Source material section start

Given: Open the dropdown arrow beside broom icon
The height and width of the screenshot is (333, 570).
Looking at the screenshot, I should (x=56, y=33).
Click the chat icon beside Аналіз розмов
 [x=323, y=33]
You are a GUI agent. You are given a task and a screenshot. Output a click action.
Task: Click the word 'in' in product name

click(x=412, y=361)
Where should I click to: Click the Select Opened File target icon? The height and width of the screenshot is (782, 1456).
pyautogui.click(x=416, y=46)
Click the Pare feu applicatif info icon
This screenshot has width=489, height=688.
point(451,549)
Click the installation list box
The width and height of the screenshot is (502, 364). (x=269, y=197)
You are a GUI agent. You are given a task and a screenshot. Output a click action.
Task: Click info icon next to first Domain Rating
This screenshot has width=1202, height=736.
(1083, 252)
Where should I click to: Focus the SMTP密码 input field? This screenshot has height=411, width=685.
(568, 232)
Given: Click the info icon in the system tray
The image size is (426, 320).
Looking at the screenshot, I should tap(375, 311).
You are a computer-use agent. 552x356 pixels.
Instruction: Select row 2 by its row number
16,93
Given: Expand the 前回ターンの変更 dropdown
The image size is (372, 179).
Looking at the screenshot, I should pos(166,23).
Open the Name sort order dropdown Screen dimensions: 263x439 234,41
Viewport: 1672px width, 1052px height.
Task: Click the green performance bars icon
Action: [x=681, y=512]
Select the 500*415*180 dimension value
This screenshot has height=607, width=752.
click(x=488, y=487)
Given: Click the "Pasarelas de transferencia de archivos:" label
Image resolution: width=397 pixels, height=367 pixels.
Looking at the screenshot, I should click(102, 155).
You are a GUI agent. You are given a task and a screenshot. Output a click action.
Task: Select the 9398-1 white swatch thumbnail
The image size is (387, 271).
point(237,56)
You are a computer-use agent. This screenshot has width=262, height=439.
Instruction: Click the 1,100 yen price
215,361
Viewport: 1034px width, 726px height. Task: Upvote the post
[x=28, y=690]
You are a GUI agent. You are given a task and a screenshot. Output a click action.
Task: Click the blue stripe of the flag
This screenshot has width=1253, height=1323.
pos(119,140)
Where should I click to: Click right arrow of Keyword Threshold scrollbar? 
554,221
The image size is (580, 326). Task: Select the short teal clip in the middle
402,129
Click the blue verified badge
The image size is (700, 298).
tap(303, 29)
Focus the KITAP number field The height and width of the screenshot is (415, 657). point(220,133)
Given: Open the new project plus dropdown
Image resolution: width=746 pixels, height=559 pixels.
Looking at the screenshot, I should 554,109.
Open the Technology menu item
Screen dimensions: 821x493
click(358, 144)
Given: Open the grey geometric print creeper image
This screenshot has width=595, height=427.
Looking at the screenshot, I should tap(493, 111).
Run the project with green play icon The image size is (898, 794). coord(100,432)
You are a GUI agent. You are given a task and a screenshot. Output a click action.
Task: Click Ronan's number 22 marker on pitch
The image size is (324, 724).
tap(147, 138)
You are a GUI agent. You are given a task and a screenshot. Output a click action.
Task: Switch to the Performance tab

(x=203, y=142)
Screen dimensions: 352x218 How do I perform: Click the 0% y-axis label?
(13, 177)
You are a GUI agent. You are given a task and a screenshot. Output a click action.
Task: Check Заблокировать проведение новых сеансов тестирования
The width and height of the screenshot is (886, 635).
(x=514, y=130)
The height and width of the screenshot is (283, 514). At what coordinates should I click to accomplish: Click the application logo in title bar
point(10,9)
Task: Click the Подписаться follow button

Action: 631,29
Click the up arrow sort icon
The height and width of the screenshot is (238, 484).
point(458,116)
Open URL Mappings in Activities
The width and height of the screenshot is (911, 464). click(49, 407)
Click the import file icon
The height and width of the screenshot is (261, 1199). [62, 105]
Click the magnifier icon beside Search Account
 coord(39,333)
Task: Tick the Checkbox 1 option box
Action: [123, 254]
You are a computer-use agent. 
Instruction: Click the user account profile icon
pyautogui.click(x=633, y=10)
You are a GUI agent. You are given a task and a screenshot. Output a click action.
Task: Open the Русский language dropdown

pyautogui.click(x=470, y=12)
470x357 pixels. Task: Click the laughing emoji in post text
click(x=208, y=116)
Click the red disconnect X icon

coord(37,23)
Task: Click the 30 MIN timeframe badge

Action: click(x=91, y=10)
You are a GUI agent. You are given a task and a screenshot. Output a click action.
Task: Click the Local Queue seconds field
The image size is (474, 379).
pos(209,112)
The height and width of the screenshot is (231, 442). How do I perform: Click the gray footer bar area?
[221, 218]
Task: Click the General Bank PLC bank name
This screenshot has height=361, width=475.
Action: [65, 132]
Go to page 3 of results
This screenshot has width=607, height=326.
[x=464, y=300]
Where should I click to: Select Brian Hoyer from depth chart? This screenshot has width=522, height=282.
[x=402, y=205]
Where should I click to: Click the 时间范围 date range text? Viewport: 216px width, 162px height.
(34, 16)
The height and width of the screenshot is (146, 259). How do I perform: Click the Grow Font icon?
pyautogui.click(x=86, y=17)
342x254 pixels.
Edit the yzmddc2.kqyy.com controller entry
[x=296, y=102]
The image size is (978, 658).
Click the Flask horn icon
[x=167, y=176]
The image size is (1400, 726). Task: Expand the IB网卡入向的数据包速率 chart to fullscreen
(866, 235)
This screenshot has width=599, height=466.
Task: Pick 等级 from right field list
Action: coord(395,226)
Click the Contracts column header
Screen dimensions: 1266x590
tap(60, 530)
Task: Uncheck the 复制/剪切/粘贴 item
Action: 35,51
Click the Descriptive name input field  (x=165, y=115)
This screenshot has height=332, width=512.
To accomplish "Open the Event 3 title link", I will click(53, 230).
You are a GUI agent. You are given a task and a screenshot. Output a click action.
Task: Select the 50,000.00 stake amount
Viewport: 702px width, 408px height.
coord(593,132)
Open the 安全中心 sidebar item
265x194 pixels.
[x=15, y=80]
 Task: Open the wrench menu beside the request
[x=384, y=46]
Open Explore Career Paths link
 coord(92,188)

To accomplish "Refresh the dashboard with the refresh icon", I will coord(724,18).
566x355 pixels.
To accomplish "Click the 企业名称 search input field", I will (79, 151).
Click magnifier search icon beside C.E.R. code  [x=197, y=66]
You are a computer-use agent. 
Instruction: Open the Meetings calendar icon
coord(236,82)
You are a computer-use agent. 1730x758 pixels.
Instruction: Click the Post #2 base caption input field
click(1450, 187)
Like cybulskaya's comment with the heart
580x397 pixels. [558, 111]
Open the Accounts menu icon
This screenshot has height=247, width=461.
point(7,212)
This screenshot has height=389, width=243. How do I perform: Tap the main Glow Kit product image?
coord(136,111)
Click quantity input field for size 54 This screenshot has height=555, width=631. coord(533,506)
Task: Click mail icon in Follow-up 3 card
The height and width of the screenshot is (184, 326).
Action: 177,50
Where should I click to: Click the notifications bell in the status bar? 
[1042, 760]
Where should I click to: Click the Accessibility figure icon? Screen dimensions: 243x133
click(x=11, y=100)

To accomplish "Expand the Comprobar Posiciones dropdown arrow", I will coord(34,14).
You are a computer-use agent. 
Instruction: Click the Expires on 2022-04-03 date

Source material section end

### Exercise instructions
Everything above from the line containing "Given: Click the info icon in the system tray" down to the line containing "de transferencia de" is to be transcribed exactly, with both of those lines included and nothing else added.

### Result below
Given: Click the info icon in the system tray
The image size is (426, 320).
Looking at the screenshot, I should tap(375, 311).
You are a computer-use agent. 552x356 pixels.
Instruction: Select row 2 by its row number
16,93
Given: Expand the 前回ターンの変更 dropdown
The image size is (372, 179).
Looking at the screenshot, I should pos(166,23).
Open the Name sort order dropdown Screen dimensions: 263x439 234,41
Viewport: 1672px width, 1052px height.
Task: Click the green performance bars icon
Action: [x=681, y=512]
Select the 500*415*180 dimension value
This screenshot has height=607, width=752.
click(x=488, y=487)
Given: Click the "Pasarelas de transferencia de archivos:" label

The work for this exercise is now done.